In the ferrocene portion of the molecular pliers (1), two enantiomers are expressed which have a left hand/right hand relationship. Consequently, we were able to track changes in the three-dimensional structure using circular dichroism (CD) spectroscopy, a specific type of spectrum measurement. In our experiments, we chose biisoquinoline (2), which has highly coordinating nitrogen atoms and which undergoes rotational motion, as the guest molecule. Because in solution biisoquinoline adopts a rotational movement, freely spinning around and around, it doesn't exhibit a CD signal. When in association with the molecular pliers, however, biisoquinoline's rotational motion halts. In other words, when twisted in the jaws of the molecular pliers, the biisoquinoline can no longer spin and the CD signal reflecting this state can be monitored.

When we added biisoquinoline to the molecular pliers (trans-1) prior to exposure to light, CD originating from the biisoquinoline was expressed, strongly indicating that it was being held in association with the trans-1.

A different analysis showed that trans-1 and biisoquinoline were strongly linked. When we irradiated trans-1 azobenzene in association with biisoquinoline with ultraviolet light (350 nm), it under went isomerization, converting to the shorter cis-1 isomer. Interestingly enough, when the trans-1 isomer underwent isomerization, the CD signal of the biisoquinoline in association with it disappeared. This suggests that isomerization of trans-1 caused the biisoquinoline to become essentially flat. Moreover, when the sample is then re-exposed to visible light (>400 nm) it again undergoes isomerization and reverts back to the trans-1 isomer. In other words, the trans-1/cis-1 isomerization process is reversible (Figure 1).

The key point here is whether the biisoquinoline is released from the grasp of the molecular pliers during the isomerization process. In fact, we found that both the cis-1 and the trans-1 isomers tightly grasped the biisoquinoline molecule.

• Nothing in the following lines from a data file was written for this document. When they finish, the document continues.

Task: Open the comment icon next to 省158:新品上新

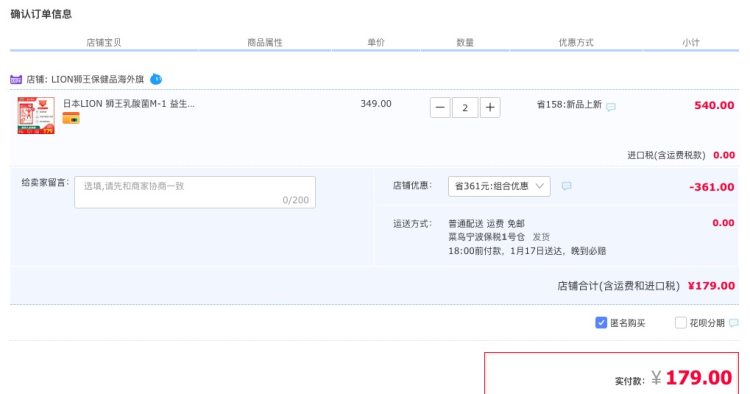Action: 611,107
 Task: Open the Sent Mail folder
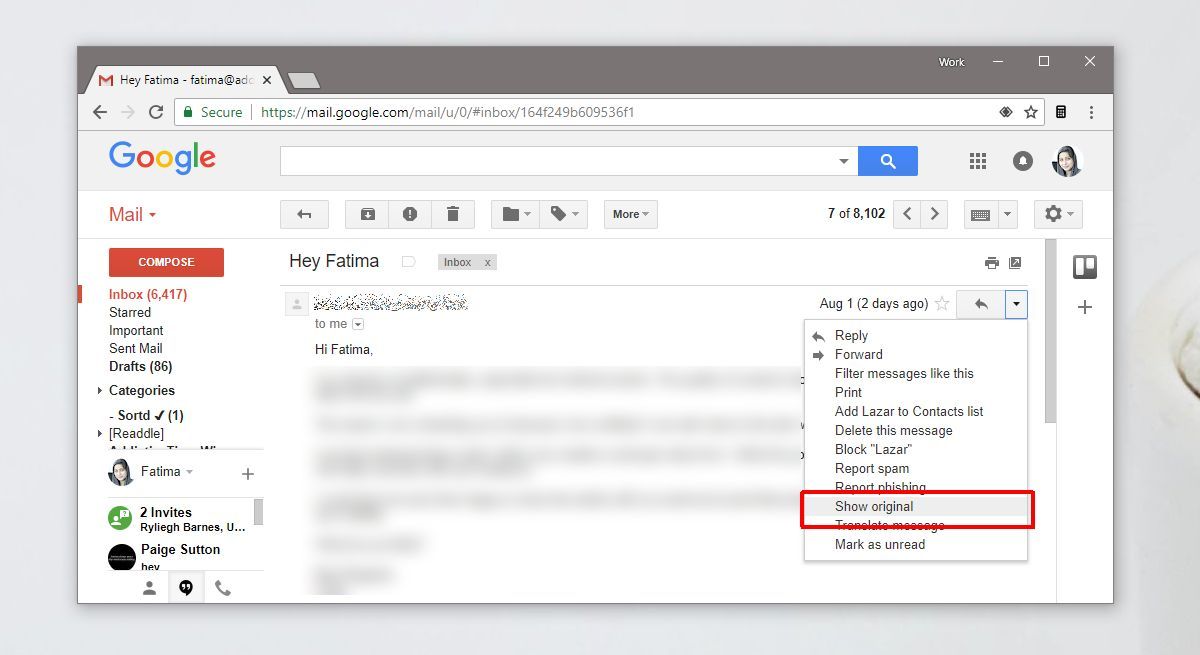136,349
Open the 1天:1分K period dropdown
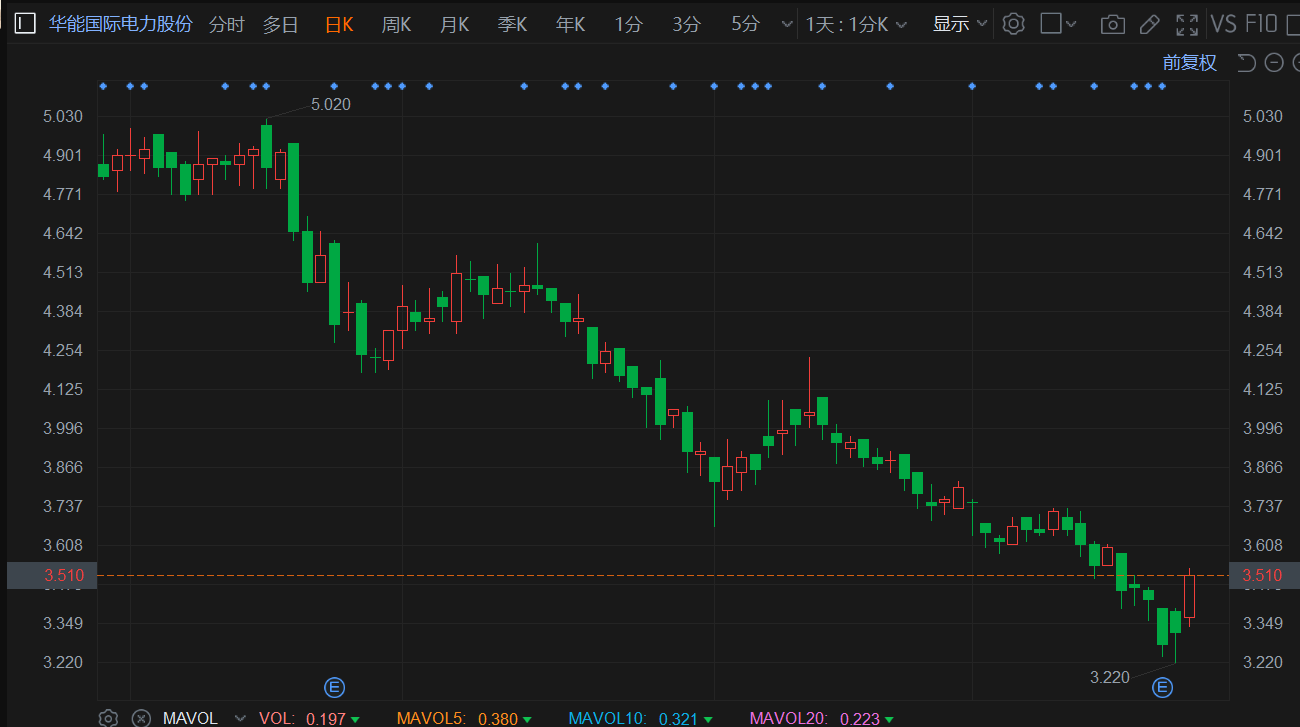 pos(857,24)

Furthermore, by using nuclear magnetic resonance spectrum measurements, we were able to estimate molecular dynamics and discovered that disassociation of biisoquinoline from trans-1 and cis-1 occurred on a scale of 0.6 milliseconds and 0.2 milliseconds, respectively. Ordinarily, photoisomerization of azobenzene is known to occur on a much faster scale of picoseconds, suggesting that the guest molecules are rarely released from the jaws of the pliers during the light reaction. In other words, this clearly shows that the molecular pliers holds and twists the biisoquinoline (Figure 2).

Thus, in our work, we succeeded in using a light-driven molecular pliers to physically twist the guest biisoquinoline molecule. This is the first example in the field of molecular machines of a motion being transmitted from one molecule to another and is a major step towards the design of molecular robots with complex functions.